This interview was conducted over email with Alexa Rooney, a student enrolled in the Human Rights Certificate Program, by Zac Johnson, a fourth-year undergraduate student working for the Duke Human Rights Center at the Franklin Humanities Institute. In addition to the Human Rights Certificate, Alexa is earning majors in International Comparative Studies and History.

Zac Johnson (ZJ): Why did you decide to pursue the human rights certificate?

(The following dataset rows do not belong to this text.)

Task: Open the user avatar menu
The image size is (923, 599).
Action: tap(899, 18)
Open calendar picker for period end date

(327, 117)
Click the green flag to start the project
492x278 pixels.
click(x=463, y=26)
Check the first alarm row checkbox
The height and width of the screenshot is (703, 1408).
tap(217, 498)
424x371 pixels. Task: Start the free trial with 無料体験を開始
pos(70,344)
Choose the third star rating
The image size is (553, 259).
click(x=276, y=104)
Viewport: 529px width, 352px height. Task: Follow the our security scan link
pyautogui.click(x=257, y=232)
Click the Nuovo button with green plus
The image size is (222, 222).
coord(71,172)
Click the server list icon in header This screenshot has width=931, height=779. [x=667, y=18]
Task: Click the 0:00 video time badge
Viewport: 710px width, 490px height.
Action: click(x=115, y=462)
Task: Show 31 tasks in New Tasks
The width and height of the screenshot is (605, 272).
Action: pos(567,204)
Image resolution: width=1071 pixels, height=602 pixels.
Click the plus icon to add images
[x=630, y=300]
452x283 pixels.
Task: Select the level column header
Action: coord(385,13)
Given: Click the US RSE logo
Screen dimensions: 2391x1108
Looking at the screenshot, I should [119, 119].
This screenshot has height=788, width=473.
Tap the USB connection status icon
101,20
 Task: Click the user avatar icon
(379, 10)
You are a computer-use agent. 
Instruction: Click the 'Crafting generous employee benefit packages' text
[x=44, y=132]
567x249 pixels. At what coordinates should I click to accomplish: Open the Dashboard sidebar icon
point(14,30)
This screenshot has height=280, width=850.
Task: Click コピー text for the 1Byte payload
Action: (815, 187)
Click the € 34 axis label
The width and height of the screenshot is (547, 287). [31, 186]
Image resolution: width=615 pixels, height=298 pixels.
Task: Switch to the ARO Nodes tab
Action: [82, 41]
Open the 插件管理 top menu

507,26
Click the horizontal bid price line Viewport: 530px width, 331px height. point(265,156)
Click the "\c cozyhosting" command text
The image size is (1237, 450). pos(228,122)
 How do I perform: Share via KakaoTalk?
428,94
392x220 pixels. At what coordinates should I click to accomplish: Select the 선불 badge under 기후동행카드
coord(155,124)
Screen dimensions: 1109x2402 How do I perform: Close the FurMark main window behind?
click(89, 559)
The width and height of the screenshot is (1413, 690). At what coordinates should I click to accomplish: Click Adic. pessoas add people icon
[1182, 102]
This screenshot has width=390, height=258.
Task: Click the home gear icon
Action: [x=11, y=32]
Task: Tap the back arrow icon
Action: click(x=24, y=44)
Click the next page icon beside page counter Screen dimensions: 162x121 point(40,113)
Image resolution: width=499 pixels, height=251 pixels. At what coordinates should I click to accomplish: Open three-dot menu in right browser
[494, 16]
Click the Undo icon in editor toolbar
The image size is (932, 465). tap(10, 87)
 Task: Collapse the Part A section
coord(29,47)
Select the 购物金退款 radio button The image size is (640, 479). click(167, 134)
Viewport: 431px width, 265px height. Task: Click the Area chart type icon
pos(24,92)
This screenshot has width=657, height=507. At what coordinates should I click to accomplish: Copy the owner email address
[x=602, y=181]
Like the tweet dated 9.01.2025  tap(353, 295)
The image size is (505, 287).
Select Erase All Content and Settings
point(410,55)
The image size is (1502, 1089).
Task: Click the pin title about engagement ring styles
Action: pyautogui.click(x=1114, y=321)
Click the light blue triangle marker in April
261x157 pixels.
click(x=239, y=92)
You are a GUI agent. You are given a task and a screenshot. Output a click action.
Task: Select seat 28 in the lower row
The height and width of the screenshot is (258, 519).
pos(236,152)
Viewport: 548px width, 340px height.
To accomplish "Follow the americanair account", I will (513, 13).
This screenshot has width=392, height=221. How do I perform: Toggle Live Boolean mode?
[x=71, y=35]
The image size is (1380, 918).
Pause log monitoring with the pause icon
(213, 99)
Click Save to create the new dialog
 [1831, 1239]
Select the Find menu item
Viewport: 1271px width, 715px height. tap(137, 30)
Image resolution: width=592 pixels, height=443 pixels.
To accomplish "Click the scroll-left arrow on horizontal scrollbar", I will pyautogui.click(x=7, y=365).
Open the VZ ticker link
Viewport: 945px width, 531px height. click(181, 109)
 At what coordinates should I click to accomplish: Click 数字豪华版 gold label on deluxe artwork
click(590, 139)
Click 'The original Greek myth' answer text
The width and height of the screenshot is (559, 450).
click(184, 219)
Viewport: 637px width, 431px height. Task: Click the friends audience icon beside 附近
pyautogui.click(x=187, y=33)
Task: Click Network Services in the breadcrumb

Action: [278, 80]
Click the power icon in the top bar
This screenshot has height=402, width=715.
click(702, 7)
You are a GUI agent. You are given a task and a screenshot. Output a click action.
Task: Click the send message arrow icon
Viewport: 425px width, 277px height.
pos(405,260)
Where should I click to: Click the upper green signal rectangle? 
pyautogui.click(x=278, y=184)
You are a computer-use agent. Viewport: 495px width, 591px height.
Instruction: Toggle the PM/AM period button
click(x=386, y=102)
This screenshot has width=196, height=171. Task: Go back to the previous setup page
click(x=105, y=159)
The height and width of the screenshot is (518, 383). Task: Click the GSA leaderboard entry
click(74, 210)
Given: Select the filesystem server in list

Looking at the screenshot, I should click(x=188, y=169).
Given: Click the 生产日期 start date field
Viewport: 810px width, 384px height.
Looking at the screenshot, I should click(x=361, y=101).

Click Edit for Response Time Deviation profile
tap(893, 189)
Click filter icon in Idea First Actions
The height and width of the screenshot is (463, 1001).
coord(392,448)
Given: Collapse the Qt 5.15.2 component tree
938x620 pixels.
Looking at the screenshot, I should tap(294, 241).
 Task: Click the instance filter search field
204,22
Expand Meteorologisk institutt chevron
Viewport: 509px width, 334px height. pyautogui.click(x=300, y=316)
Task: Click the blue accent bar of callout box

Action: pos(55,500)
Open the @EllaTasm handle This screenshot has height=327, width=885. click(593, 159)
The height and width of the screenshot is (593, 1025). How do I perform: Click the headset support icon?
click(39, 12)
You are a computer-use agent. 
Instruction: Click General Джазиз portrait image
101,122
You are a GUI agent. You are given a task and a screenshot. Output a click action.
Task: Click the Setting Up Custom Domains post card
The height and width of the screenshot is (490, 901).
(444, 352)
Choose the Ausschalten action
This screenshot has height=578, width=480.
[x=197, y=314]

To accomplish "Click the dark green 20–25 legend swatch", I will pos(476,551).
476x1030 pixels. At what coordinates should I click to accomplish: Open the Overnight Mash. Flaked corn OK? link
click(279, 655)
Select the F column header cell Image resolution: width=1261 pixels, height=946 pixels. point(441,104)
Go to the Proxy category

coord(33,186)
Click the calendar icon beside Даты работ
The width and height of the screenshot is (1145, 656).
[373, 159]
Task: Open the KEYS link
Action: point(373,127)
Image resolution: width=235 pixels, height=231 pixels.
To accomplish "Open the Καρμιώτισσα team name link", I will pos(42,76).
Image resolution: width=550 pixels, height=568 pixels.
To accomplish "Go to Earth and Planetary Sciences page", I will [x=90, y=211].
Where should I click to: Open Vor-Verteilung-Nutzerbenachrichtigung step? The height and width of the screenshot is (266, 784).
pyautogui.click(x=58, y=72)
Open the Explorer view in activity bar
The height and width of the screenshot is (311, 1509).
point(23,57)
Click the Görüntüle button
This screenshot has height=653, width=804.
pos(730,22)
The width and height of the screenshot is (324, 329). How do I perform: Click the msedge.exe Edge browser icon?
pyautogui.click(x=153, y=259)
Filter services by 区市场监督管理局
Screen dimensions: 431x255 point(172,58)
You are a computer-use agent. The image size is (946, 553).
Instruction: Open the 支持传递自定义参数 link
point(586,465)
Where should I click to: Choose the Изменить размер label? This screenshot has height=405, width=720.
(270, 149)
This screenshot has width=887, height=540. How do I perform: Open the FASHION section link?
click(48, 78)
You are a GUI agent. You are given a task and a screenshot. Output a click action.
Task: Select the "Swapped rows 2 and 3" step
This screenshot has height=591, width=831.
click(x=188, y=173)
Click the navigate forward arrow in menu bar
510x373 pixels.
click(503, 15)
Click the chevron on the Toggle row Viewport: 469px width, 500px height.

Alexa Rooney (AR): I chose to pursue the human rights certificate after taking the Gateway Seminar my Freshman spring. I found the classwork both engaging and an important perspective to approach my History and International Comparative Studies majors with. I was able to learn about and consider topics not typically covered in other curricula, as well as challenge beliefs I subconsciously and consciously held as a result of my earlier education.

ZJ: What makes this certificate unique from other programs at Duke?

AR: One thing about the certificate that strikes me as unique from other programs at Duke is that the DHRC has a strong community that extends beyond the classroom. Students have the opportunity to engage with human rights not just in a multidisciplinary way, but through making connections with a diverse array of people across the Duke and Durham community.

ZJ: How has the multidisciplinary, experiential nature of the program affected your learning while in the certificate

AR: The multidisciplinary, experiential nature of the program both deepened my understanding of the material as well as my passion for human rights that I am able to extend throughout my academic career and hopefully my professional career.

ZJ: How do you plan to use the information and experiences you’re gaining from the certificate after you graduate?

AR: I hope to be in a position to be part of an eventual solution to some of the systemic issues identified throughout the program.

ZJ: What has been the most impactful moment (lecture, activity, reading, professor, etc) you’ve gained from the program?

AR: I loved my recent visit to Geer Cemetery in Durham. Learning about the history of the cemetery as well as the work of Friends of Geer Cemetery is imperative to understanding the history of Durham and also incredibly impactful.

ZJ: How has the Human Rights Certificate shaped your life outside of academic and professional settings?

AR: The Human Rights Certificate has inspired me to take part in discussions about topics and issues we discuss with my friends and peers, especially as they are relevant in current events. I’ve also learned a lot of context and background information that allows me to bring a nuanced perspective to domestic and global issues.